NIGHT CALL : ses nuits sont moins belles que vos jours

NIGHT CALL - Nightcrawler affiche France Jake Gyllenhaal - Go with the BlogNIGHT CALL s’empare d’un sujet très américain : chaque nuit à Los Angeles, des chasseurs d’images à sensation parcourent la ville californienne, pour filmer et photographier les accidents de la route sanglants, les cambriolages, les incendies, ou autres bagarres de couples un peu musclées. Les images, filmées caméra au poing, ouvrent au petit matin les JT des chaînes locales, friandes de ces faits divers où cohabitent violence, blessés et parfois aussi, décès.

Lou Bloom (Jake Gyllenhaal) est un pauvre type célibataire et au chômage. Quand un soir au volant de sa voiture, il découvre par hasard l’existence de ces paparazzis de quartiers, qui négocient chaque nuit à prix d’or avec les chaînes télévisées locales, les images qu’ils captent sur le vif, Lou Bloom se dit qu’il peut tout à fait faire pareil pour gagner sa vie.

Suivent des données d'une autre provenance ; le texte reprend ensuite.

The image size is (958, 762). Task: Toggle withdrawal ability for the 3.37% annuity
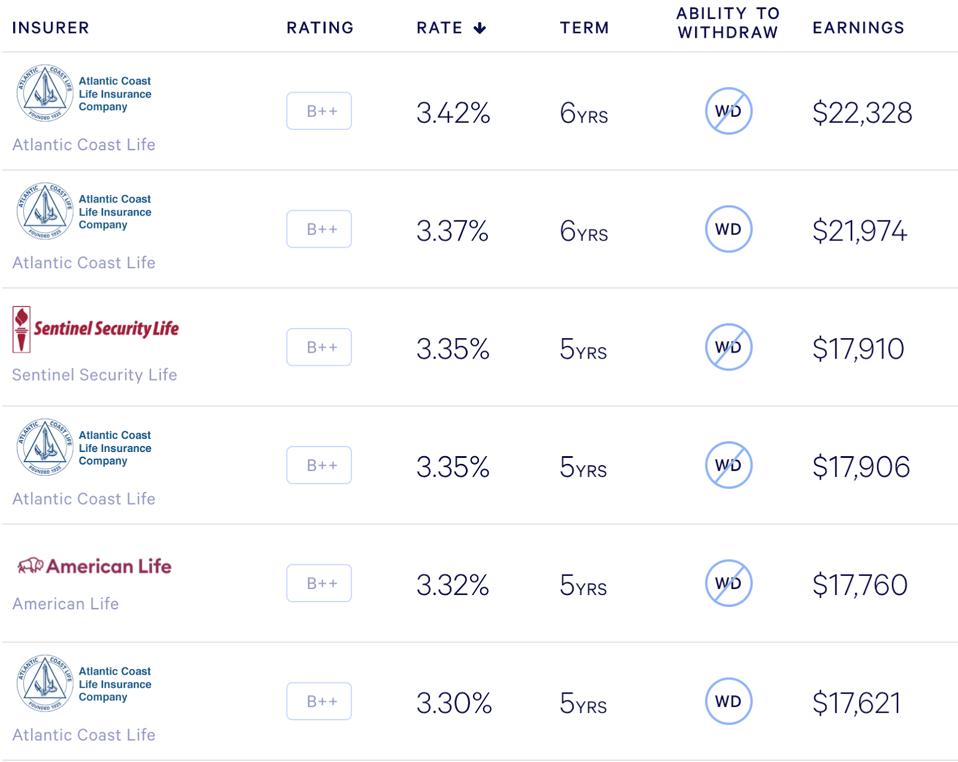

Il se lance alors dans des virées nocturnes dans Los Angeles, en quête des accidents et cambriolages les plus spectaculaires … jusqu’à ne plus avoir de limites !

Dan Gilroy passe derrière la caméra pour la première fois avec NIGHT CALL. Connu jusque lors en tant que scénariste, il signe à 55 ans son premier long-métrage comme réalisateur, sur un sujet sulfureux et complexe, qui renvoie chacun à son propre voyeurisme : car il n’y a pas de paparazzis et de chaînes de télé à scandales, sans public et téléspectateurs derrière.

NIGHT CALL interroge donc cette curiosité malsaine intrinsèque à notre société contemporaine, où les reporters d’images sensationnelles sont prêts à tout pour capturer les évènements les plus spectaculaires, les plus violents, quitte à s’affranchir de la loi.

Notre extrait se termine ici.